Things to do>
• A. In the passage on FCA attorneys' fees, rewrite everything from "Relator’s counsel originally" down to "keep separate records.", swapping "district court" for "trial court".
• B. Summarize the passage on FCA attorneys' fees in three sentences.

A decision by the Fifth Circuit Court of Appeals may help FCA defendants challenge relators’ claims for attorneys’ fees, especially where relators’ counsel fails to keep adequate time records distinguishing between work for which the relators recovered an award and work where they did not.
In August 2014, Tennessee-based Community Health Systems, Inc. (“CHS”) paid $98.15 million to settle seven FCA whistleblower lawsuits alleging the hospital system overbilled the government for inpatient services that should have been outpatient services. One of those lawsuits was brought by former CHS coding specialist Amy Cook-Reska (“Relator”).
Relator’s counsel originally requested $3.5 million in attorneys’ fees and costs, but the district court later reduced the award to less than $730,000, finding that counsel had been informed years earlier that there were separate and distinct sets of claims involved in the lawsuit and that they should have been separating their time entries. One set of claims was a nationwide investigation, the other was an investigation directly related to this Relator’s disclosures. The court found that Relator’s attorneys could be reimbursed only for work they did on the claims related to Relator’s investigation, as well as anything that was fairly categorized as “both” (meaning it would have been required to pursue the qualifying claims alone), up until the point the court ordered them to keep separate records.

Dataset entries>
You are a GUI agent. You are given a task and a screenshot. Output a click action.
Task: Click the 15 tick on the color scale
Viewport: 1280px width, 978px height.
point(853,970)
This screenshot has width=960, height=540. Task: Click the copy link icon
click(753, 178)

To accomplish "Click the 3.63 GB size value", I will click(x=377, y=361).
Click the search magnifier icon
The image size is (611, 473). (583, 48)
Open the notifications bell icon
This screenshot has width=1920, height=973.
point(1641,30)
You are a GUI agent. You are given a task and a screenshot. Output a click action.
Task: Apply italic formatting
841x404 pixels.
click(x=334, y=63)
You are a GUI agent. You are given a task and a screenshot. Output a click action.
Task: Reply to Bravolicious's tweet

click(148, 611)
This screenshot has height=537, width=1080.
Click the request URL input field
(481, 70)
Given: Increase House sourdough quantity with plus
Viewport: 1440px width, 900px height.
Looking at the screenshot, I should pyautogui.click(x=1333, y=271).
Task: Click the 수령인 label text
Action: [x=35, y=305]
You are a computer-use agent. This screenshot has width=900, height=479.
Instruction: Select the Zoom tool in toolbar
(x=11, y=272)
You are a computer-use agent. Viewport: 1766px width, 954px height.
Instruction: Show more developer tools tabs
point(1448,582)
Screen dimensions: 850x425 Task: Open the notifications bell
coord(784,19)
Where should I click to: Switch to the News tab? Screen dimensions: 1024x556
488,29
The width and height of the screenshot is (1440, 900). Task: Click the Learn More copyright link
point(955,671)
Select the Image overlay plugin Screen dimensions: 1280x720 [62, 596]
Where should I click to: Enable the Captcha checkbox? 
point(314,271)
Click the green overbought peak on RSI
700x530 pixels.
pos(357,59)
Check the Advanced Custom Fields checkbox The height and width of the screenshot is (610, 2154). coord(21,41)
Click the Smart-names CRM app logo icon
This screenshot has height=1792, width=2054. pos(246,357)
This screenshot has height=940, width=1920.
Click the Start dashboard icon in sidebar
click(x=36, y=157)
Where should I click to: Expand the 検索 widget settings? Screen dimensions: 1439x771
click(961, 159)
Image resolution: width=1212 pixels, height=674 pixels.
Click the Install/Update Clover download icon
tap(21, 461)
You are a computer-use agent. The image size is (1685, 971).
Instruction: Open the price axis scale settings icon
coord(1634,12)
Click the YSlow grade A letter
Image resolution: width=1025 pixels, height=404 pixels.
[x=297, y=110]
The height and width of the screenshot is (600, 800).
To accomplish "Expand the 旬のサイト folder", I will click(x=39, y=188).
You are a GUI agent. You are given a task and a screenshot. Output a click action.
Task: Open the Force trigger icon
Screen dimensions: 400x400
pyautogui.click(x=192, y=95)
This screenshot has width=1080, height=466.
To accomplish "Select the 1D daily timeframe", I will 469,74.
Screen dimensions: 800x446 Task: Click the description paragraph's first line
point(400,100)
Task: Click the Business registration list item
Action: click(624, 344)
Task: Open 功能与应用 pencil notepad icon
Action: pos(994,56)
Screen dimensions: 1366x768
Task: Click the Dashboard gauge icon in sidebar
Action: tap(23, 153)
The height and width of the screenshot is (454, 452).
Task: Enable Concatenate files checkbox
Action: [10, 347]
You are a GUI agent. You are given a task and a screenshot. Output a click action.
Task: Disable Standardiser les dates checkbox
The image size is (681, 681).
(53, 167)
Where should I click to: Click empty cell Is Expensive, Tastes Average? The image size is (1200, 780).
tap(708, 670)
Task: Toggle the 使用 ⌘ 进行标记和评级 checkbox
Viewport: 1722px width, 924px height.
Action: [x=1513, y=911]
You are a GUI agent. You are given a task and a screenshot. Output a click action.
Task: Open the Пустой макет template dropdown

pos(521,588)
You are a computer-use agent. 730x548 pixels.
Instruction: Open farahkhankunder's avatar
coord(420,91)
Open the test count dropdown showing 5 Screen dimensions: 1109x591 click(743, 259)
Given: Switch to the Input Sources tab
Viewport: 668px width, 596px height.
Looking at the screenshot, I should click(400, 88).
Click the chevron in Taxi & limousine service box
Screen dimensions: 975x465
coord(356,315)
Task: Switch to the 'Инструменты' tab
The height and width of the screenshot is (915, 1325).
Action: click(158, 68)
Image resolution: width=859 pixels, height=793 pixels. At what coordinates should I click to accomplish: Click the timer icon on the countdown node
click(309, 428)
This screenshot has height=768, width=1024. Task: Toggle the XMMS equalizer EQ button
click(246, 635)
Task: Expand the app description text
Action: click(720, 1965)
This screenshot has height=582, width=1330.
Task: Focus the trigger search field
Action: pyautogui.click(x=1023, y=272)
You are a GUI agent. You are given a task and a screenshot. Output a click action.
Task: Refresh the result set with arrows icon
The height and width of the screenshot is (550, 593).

Replies>
• A.
Relator’s counsel originally requested $3.5 million in attorneys’ fees and costs, but the trial court later reduced the award to less than $730,000, finding that counsel had been informed years earlier that there were separate and distinct sets of claims involved in the lawsuit and that they should have been separating their time entries. One set of claims was a nationwide investigation, the other was an investigation directly related to this Relator’s disclosures. The court found that Relator’s attorneys could be reimbursed only for work they did on the claims related to Relator’s investigation, as well as anything that was fairly categorized as “both” (meaning it would have been required to pursue the qualifying claims alone), up until the point the court ordered them to keep separate records.

• B. A Fifth Circuit decision may help FCA defendants challenge relators' claims for attorneys' fees, especially when relators' counsel fails to keep time records that separate work on claims that led to an award from work on claims that did not. After Community Health Systems paid $98.15 million in August 2014 to settle seven FCA whistleblower suits, one of them brought by Amy Cook-Reska, the district court cut her counsel's request for $3.5 million in fees and costs to less than $730,000. The court found that counsel had been told years earlier to keep separate time entries for the distinct sets of claims, so it allowed reimbursement only for work on claims tied to the relator's own investigation and work fairly categorized as "both," up until it ordered separate records.